Deux considérations peuvent aider à la penser. En premier, le respect de l’autonomie qui exige que toute personne capable de discernement quant à ses choix personnels soit traité dans le respect de cette faculté d’autodétermination. En second, la protection due aux personnes dont l’autonomie est restreinte ou limitée, qui impose que ces personnes dépendantes ou vulnérables soient protégées contre des atteintes ou abus.

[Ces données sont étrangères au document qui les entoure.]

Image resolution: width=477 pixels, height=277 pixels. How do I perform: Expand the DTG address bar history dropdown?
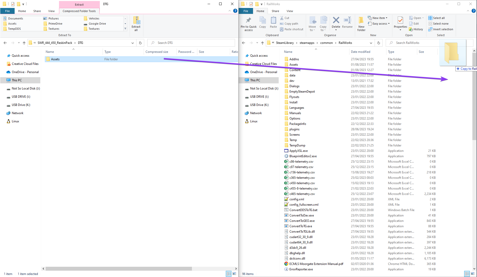point(133,43)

Concernant la faculté d’autodétermination, il convient d’offrir l’accès le plus large et le plus diversifié aux soins, à l’exemple du « aller vers » de la RDR qui a été au cœur de ses réussites. Concernant la protection des personnes, c’est la capacité à proposer une aide utilisable qui prime. C’est dans une logique d’accompagnement que ces actions trouvent leur pleine efficacité, permettant à des personnes isolées par des modes d’usage particulièrement néfaste cette rencontre avec des soignants. Il s’agit de les accompagner en partant de là où ils en sont pour faire avec eux les pas qu’ils sont en état de faire. Imposer à un usager précaire une réponse thérapeutique qu’il n’aurait pas les moyens de tenir, c’est lui tendre une main qu’il ne peut saisir au risque de le faire rechuter encore plus lourdement. L’éthique de l’accompagnement invite bien à proposer une épreuve pour élever l’homme à sa dignité, mais elle demande d’adapter cette épreuve à la capacité de celui qui devra la franchir. C’est une éthique du moindre mal, du préférable. Pacifier le moment de la consommation, l’entourer d’une qualité relationnelle, d’une sécurité ouvre sur d’autres actes. Dans ces situations de grande détresse, il y a des règles, celle du non abandon, celle du non jugement.
Dans ces interventions, ce qui est commun, c’est la présence à l’autre, dans une demande qu’il n’est même plus en capacité de formuler mais qui est rendu possible à un moment donné.